Sıkışan duvarların açısı bir daire oluşturuyordu ve Nick, biraz matematikle kürelerin boyutlarını hızlıca hesaplayabildi.
"Çapı yaklaşık 300 metre," diye düşündü Nick.
Dövüş arenası, çapı 300 metre olan, sütunlar ve direklerle dolu bir küreydi.
Bu, dövüş arenası bu kadar güçlü dövüşçüler için neredeyse klostrofobik hale getiriyordu.
Bir İlk Kahraman saniyede birkaç kilometre yol alabilirdi.
Böylesine küçük bir arena, iki yetişkin erkeği küçük bir dolaba koyup dövüş arenası yapmak gibiydi.
Kahramanların duyuları da o kadar hassastı ki, diğer Kahramanlar gizlenmede olağanüstü olmadıkça, yaklaşık 150 metre uzaklıktaki diğer Kahramanları hissedebiliyorlardı.
Kalan yarışmacılarla yakında karşılaşacaklarına şüphe yoktu.
"Toplamda sekiz yarışmacı olmalı."
"Ben de bir tanesiydim, ama artık sayılmıyorum, yani yedi tane."

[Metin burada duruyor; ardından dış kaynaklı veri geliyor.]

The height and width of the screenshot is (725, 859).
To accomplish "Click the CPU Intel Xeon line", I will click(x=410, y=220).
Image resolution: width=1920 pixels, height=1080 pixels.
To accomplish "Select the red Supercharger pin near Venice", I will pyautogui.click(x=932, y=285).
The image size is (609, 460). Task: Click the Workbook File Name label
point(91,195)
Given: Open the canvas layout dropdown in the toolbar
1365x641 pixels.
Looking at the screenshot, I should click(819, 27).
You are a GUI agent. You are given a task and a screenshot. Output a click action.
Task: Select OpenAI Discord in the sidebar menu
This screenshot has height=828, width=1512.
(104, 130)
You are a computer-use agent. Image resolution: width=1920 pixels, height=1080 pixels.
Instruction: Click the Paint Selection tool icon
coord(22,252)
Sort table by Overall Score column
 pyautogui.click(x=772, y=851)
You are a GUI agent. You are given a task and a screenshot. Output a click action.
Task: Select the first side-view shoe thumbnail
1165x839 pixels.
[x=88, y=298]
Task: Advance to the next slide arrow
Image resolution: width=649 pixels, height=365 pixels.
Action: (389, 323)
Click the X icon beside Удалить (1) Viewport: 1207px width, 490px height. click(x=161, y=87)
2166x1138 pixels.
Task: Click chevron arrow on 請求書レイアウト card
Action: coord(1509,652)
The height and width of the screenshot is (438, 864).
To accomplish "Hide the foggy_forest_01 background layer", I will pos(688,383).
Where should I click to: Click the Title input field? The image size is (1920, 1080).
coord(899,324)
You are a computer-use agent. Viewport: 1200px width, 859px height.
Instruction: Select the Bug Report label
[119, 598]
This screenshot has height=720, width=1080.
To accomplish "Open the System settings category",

"Müttefikim düşmanım değildir, bu durumda altı kişi kalır."
"Birini zaten öldürdük, yani beş kişi kaldı."
"Beş, kalan düşmanların maksimum sayısıdır, ama bu, son birkaç dakika içinde başka hiç kimsenin savaşmamış olduğunu varsayarsak."
"Bir ila beş arasında düşman kalmış olabilir."
Nick kaşlarını çattı.
"Doğandan yararlan," dedi kadın Kahraman Nick'e.
Bu, onun ilk kez yaptığı bir şey değildi.
Sesini iletme yeteneği öğrenmesi kolay bir şey değildi. Kahramanlar için bile.
"Acaba onun geçmişi nasıldır?"
Nick başını salladı.
Kadının ne demek istediğini anlıyordu.
Riskliydi, ama bu tür savaşlar her zaman riskliydi.
Nick öne atladı ve bir sütunun üzerine indi.
Atlayışıyla kendini yüksek sesle duyurmamıştı, ama saklanmaya da çalışmıyordu.
Nick'e yakın olan herhangi bir Kahraman onu duymuş olmalıydı.
Doğal olarak, plan da buydu.
Nick, bir Specter olduğu ve kimsenin bunu bilmediği gerçeğinden yararlanmak zorundaydı.
Sonra, sadece bekledi.
Hiçbir şey olmadı.
Sessizlik.
Nick, müttefikinin izini bile kaybetmişti.
Duyuları olağanüstüydü, ama bunlar Kahramanlardı.
Muhtemelen 100 yaşından küçük tek bir Kahraman bile yoktu.
Bunlar en yetenekli %0,0001 gibi bir şeydi ve yüzyılı aşkın deneyime sahiptiler.
Nick'in ana yeteneklerine erişimi olmadan bu tür insanlarla rekabet etmesi kolay değildi.
Koşucu, suikastçı veya keskin nişancı sayılmayan Kahramanlar bile gizlenmekte ustaydı.
Nick bekledi.
Hiçbir şey olmadı.
Yine de, en az bir düşmanın onu duymuş olması gerektiğinden emindi.
Saniyeler geçti.
Nick hala bekledi.
Nick daha da gerginleşti, ancak gerginliğine şaşkınlık, kafa karışıklığı ve kopukluk da eşlik ediyordu.
"Gerçekten gergin miyim?"
"Bu gerçek mi?"
Nick artık bir Specter olduğunu biliyordu, ama yine de duygular hissediyordu.
Hayaletlerin duygusuz olması gerekiyordu.
"Bunu gerçekten hissediyor muyum, yoksa sadece hissettiğimi sanarak kendimi kandırıyor muyum?"
'Bu duygular gerçek mi, değil mi?'
Nick, kendini dışarıdan bir bakış açısıyla izliyormuş gibi hissediyordu.
Kendini bir sütunun üzerinde dururken gördü.
Bekliyordu.
Duvarların titreşiminden gelen sesler dışında her şey sessizdi.
Bekledi.
Sonra Nick başka bir sütuna atladı.
Sessizce inmedi.
Kimsenin onu fark etmemesi imkansızdı.
Yine bekledi.
Bir kez daha atladı.
Bu üç uzun atlayıştı ve Nick, artık arenanın merkezine çok yakın olduğuna inanıyordu.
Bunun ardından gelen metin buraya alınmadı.